Leaving out every picture, please repeat exactly the line that contains "You are a GUI" and each line after it through the final line below.

• Data for processing:
-=-=-=-=-

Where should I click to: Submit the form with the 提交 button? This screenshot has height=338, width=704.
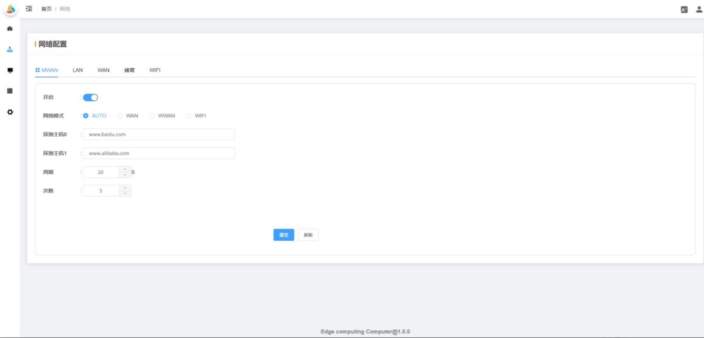click(x=283, y=234)
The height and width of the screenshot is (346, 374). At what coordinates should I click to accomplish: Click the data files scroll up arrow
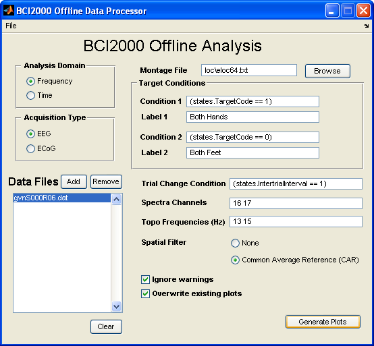click(x=116, y=199)
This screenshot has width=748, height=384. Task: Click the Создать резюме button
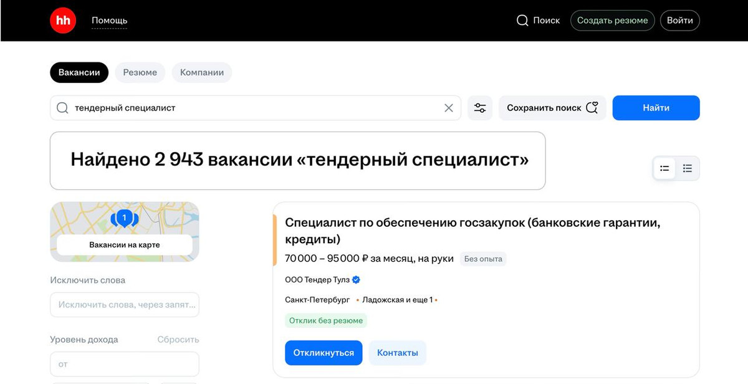pos(613,21)
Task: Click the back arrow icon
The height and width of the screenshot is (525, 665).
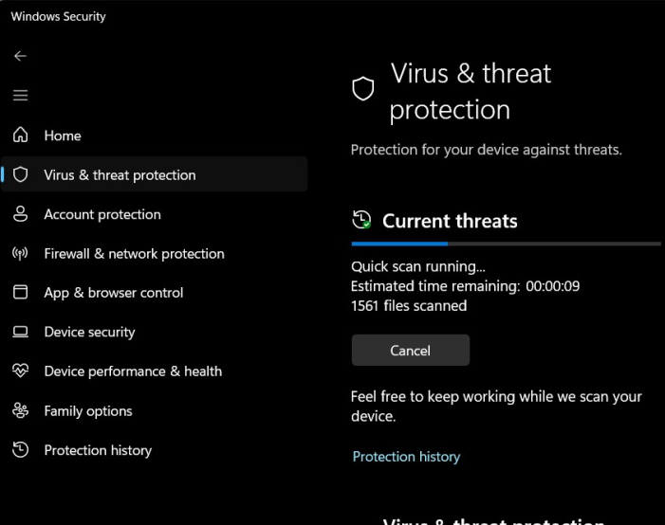Action: (20, 56)
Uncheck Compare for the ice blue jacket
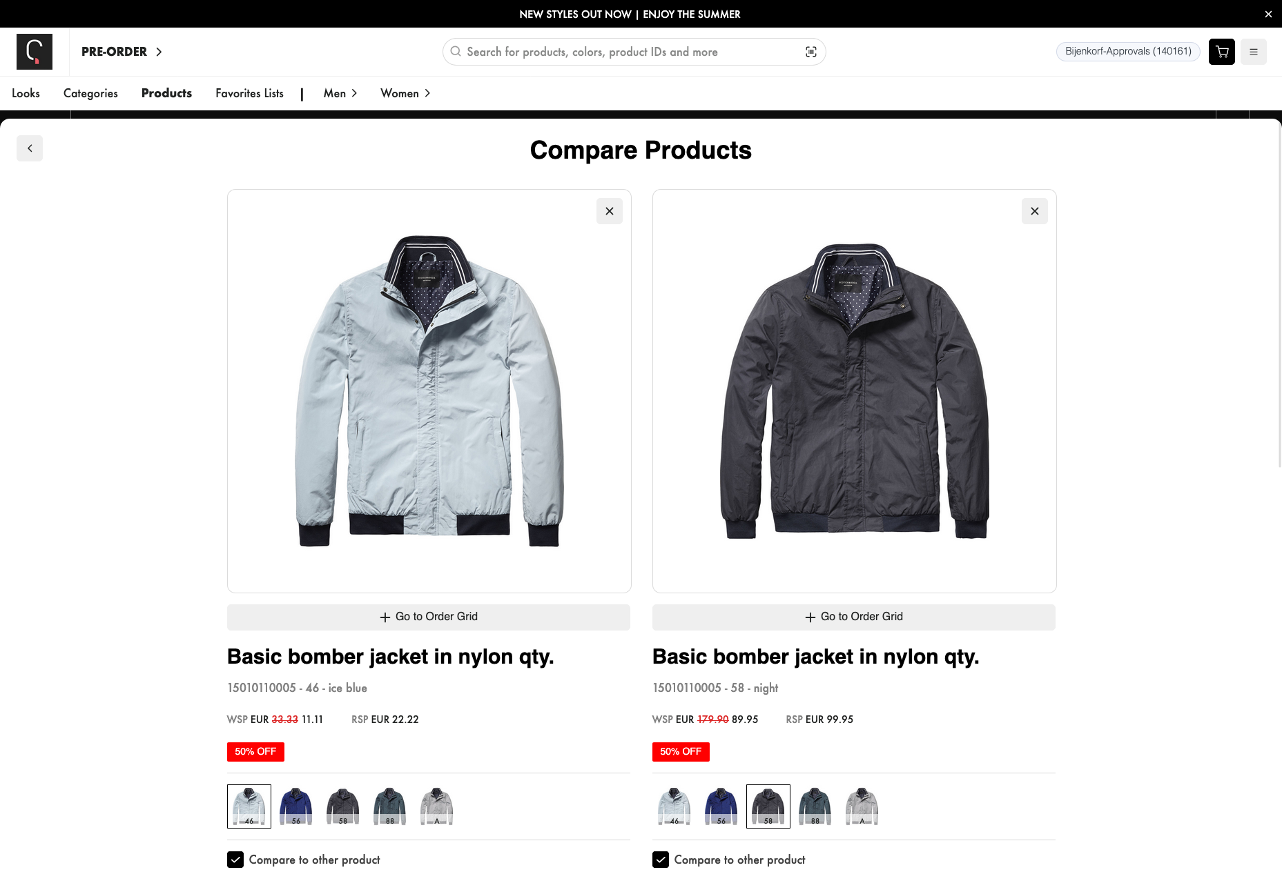The height and width of the screenshot is (872, 1282). [235, 860]
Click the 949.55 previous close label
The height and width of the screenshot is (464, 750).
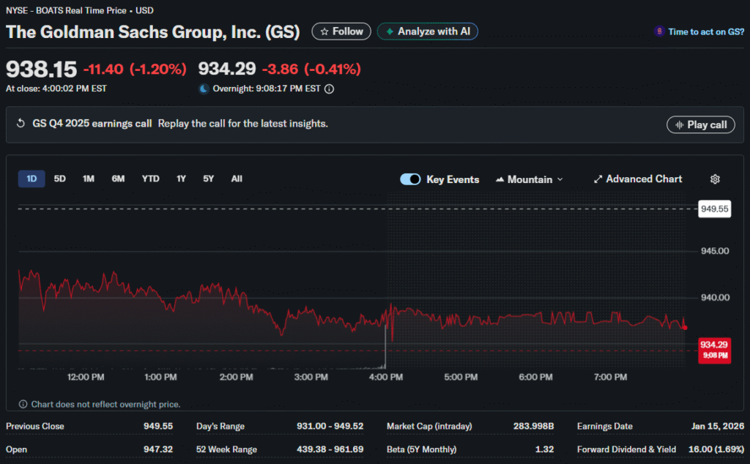pos(713,209)
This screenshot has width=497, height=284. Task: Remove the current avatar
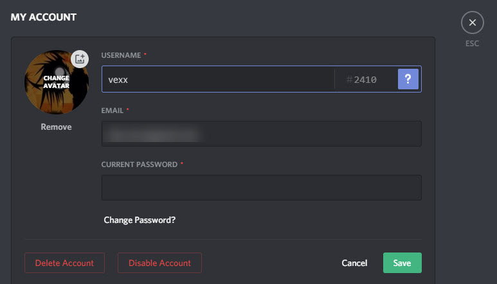pos(56,127)
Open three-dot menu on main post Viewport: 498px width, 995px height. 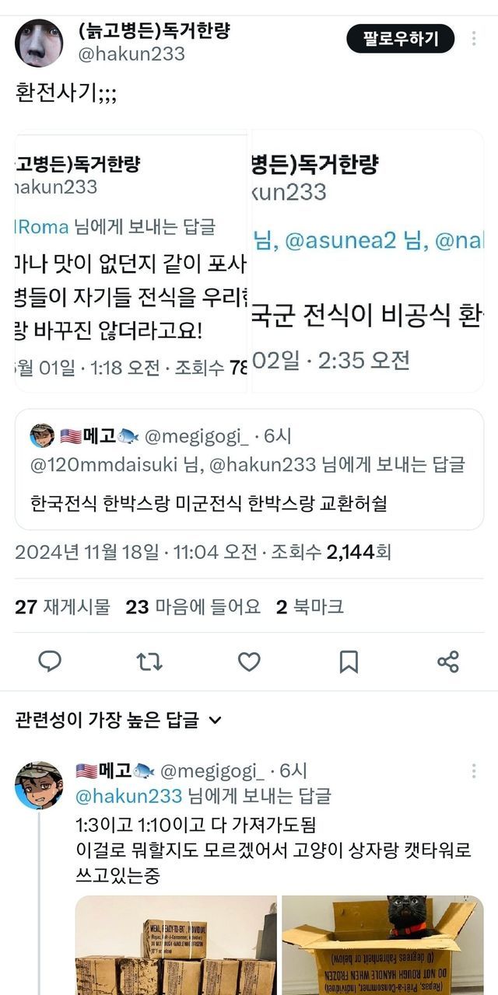474,38
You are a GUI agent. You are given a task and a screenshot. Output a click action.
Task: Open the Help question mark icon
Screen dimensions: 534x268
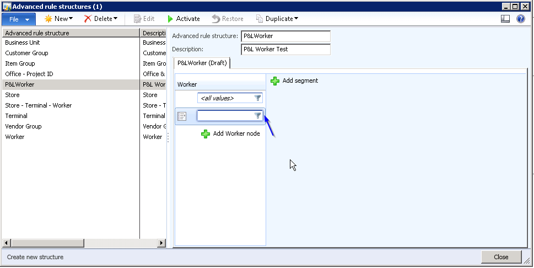pyautogui.click(x=520, y=19)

-=-=-=-=-

• Response area:
You are a GUI agent. You are given a task and a screenshot. Output a click action.
Task: Open the Help question mark icon
Screen dimensions: 534x268
pyautogui.click(x=520, y=19)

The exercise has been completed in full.